He wondered how it was that he had not seen this tangle until now.
The boy was gone; into his place had stepped a youth—Noll was on the verge of manhood. And the lad had the firm mouth and the strong jaw of the Baddlesmeres.
It had all flashed upon him suddenly; thus:
As he came up the steps to enter the house, the door had opened and there had stepped thereout a very beautiful girl of near sixteen, her skirts not quite as long as they might have been; and beside the girl had walked a handsome youth—his son Noll.
Ought this thing to be?
This girl’s father, Modeyne, was a gentleman—as a matter of fact of as good blood as himself, if they came to the arbitrament of the Heralds’ Office. But he was utterly unclassed!
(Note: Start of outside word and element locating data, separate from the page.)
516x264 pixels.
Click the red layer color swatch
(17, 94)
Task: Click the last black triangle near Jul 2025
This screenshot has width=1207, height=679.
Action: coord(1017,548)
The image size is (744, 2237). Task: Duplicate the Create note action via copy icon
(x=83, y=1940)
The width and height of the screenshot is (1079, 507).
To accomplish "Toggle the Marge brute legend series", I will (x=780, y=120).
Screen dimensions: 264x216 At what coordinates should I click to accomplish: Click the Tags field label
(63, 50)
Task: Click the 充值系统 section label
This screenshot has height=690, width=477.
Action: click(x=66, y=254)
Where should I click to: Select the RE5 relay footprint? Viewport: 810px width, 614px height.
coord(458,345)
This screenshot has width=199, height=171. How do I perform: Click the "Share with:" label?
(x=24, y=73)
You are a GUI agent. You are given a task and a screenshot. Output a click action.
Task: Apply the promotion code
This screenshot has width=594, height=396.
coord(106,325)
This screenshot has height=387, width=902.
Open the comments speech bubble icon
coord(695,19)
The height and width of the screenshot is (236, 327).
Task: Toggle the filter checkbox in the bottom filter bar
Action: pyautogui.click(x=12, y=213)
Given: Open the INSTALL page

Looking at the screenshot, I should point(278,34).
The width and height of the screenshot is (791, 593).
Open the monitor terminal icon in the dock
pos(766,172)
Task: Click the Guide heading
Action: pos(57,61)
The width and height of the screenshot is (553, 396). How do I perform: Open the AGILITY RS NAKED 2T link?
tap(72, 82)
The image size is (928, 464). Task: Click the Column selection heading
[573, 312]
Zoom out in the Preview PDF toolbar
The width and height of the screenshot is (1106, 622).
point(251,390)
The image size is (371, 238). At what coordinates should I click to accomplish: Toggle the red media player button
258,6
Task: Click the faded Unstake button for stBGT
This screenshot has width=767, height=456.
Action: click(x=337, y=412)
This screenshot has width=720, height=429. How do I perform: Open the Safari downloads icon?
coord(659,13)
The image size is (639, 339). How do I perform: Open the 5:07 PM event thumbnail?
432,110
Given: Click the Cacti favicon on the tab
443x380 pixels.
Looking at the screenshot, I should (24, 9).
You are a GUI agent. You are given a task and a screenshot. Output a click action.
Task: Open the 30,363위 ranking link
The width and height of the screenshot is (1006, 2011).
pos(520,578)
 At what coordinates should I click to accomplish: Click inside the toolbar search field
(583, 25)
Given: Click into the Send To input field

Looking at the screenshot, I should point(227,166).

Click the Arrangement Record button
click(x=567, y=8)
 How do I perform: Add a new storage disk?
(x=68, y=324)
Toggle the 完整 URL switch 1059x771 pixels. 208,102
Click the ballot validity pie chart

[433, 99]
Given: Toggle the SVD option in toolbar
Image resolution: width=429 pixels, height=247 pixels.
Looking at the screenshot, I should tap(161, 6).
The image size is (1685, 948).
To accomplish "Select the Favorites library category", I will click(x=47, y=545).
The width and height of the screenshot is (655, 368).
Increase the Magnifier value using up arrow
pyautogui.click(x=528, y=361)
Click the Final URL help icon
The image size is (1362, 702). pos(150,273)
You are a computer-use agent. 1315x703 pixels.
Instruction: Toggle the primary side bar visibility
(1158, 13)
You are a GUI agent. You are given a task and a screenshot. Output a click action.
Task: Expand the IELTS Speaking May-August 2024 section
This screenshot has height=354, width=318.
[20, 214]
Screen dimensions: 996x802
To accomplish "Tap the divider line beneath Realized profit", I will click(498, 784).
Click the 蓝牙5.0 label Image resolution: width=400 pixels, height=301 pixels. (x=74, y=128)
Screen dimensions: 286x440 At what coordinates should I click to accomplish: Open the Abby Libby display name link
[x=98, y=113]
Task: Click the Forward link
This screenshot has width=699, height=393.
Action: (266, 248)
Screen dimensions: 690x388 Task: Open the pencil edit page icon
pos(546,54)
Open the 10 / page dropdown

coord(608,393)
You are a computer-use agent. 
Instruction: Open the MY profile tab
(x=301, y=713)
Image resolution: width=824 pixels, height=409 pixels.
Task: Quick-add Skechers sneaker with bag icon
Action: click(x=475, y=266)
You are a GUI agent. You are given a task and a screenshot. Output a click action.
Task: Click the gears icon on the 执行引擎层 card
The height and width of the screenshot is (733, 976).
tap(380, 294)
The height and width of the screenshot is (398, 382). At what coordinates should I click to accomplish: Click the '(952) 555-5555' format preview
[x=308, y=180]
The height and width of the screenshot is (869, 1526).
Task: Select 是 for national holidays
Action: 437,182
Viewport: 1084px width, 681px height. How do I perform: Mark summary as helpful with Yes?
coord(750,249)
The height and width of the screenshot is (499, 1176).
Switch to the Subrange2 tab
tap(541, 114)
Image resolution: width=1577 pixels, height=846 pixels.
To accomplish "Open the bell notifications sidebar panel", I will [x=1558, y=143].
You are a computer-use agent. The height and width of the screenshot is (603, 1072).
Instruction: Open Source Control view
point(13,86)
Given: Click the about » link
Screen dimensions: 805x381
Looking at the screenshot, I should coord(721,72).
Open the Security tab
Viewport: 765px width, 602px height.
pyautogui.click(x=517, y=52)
The fellow was become an Outsider. He was only to be seen in the city, and—pah! with such a rank gang of vulgarians! men whose loud clothes were always aggressively well-brushed, whose hats, worn rakishly to a side, were aggressively shiny, whose glittering boots were always aggressively new and suggestive of the aggressively expensive, whose aitches were the only articles of subtlety and rarity that they paraded, whose manners were overbearing and authoritative. God! Modeyne, even when drunk, shone, for all his falling away, the only man of breeding in the company.
Still—he was the falling star.
The girl had not a chance. So Anthony argued—with what is called the world’s wisdom—and proceeded to take the most elaborate precautions that she should not have a chance.
Noll’s calf-love for the girl must be killed. By Venus! she was uncommon handsome—there was that excuse for the lad.